Farmers are emptying grain bins prior to planting season to make room for the next crop. The quality of the grain leaving storage depends on last year’s harvest conditions and management practices.
Spoiled or out-of-condition grain doesn’t flow like normal. It can stick to the sides of the bin or form a crust on the top. Workers who go into the bin to dislodge the grain can be sucked in and engulfed in less than a minute, or even faster if they break through a horizontal crust on the surface and fall into moving grain.
1. Break up grain from outside
Chip Petrea is a principal research specialist in ag safety and health at the University of Illinois. He says there’s a similar hazard when grain has crusted vertically inside the bin, creating a sloping pile.
“It seems reasonable to go into the bin at the bottom to help it along because once you move some of that grain on the bottom it’s likely to cascade down, but then again that’s the problem,” he says. “If you’re in a 50,000-bushel bin and you start moving some at the bottom, then it will cascade down on you. Depending on how much is there, it could become an entrapment.”
Petrea recommends breaking up crusted grain from the outside of the bin using an extendable pole with a small saw on the end designed for trimming out-of-reach tree branches. He says anytime someone is working around a grain bin, they should have another person there.
It’s crucial to make sure all grain-moving equipment like augers and conveyors are off and locked before attempting to free grain, and definitely before entering a bin.
2. Don’t go in without a harness
As a last resort, Petrea says, “If you decide to go in, then the recommendation is that you have a full harness and be tied off with some way to hold you in place should it start to cascade.”
Megan Schossow is the outreach director for the Upper Midwest Agricultural Safety and Health Center. She also advises against going into a grain bin but seconds Petrea’s recommendation to use a secured lifeline or harness if entry is necessary.

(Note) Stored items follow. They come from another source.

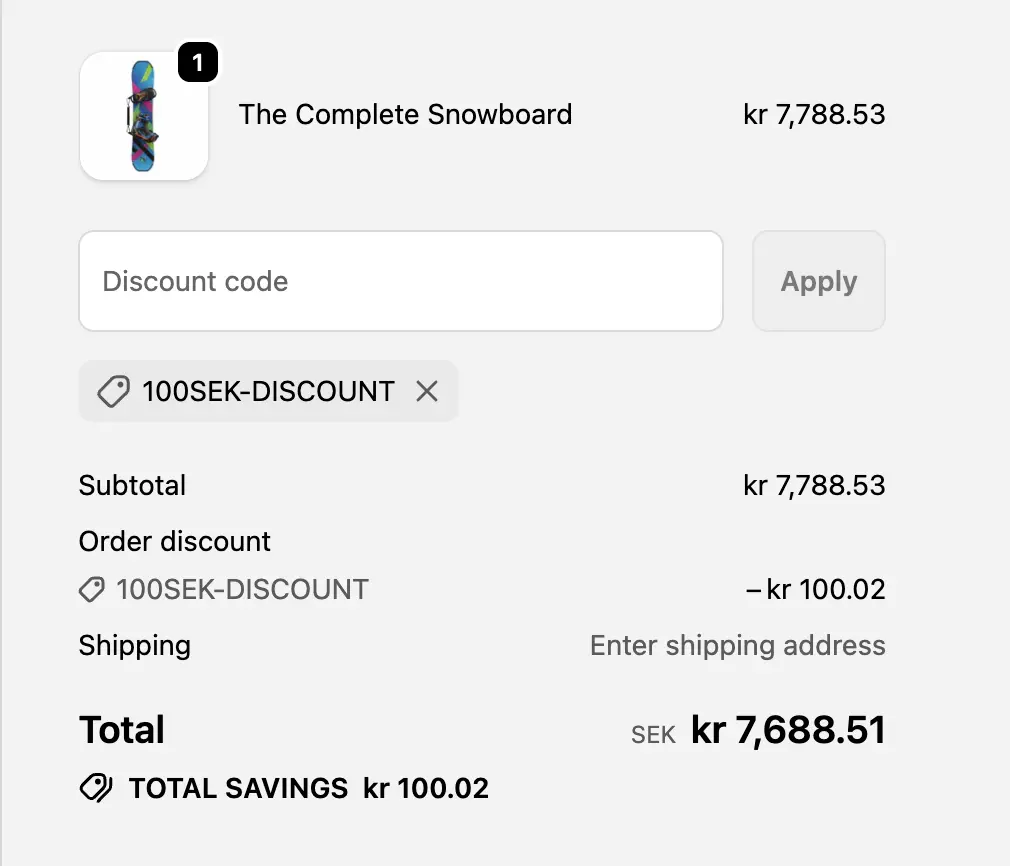This screenshot has height=866, width=1010.
Task: Click the quantity badge showing 1
Action: (198, 62)
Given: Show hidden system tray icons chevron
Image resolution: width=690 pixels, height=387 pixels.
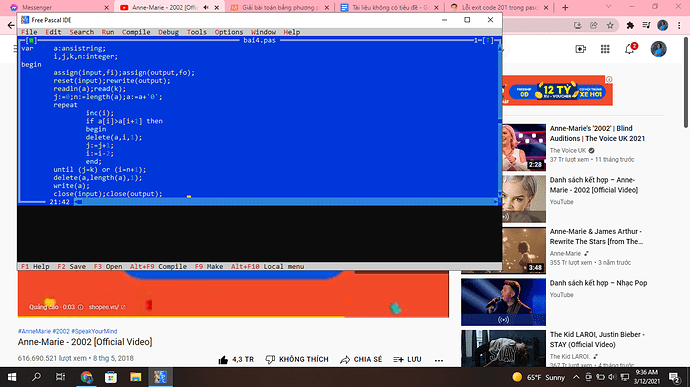Looking at the screenshot, I should tap(576, 377).
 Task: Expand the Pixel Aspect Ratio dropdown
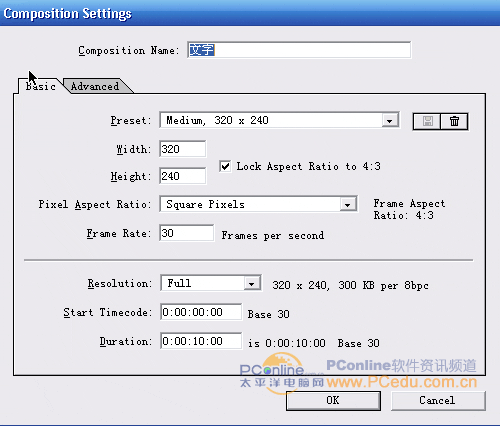pyautogui.click(x=348, y=204)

It goes around the chest, shoulders, legs and groin, and is secured at two anchor points on the inside the bin.
“If someone has this harness on and they’re walking around the top of, say, a crusted surface, any kind of jolting movement or jerk would basically trigger this life harness and they would stop moving,” she says. “So, you would either be buried to a much less extent or you would be held above the grain.”
3. A rescue tube can save lives
A person who is sucked into the grain but not completely buried is surrounded by 2,000 pounds of pressure that makes it impossible for them to wiggle out. In these cases, Schossow says a piece of equipment called a tube can save lives.
“Often times they come as two to three pieces and they get wedged around that person so that you can dig the grain out and get that pressure off of their body so that you can free them,” she says.
4. Monitor air quality
Matt Surdick is the health and safety manager with CHS. He says the air quality inside the bin can also be dangerous. After sitting all winter, there could be a build-up of carbon dioxide, which you can’t see or smell. He strongly advises installing air monitors to tell you what’s going on.
Surdick recommends a four-gas air monitor, which tracks levels of oxygen, carbon monoxide, hydrogen sulfide, and methane. “It ensures you know what you’re walking into. You can have peace of mind when you’re going into that bin knowing exactly where it’s at,” he says. “Monitoring that space is critical.”
Schossow says many people know the dangers but may not take the time to set up the safety equipment, especially if they just need to do something quick, but getting into the habit of being safe could save a life.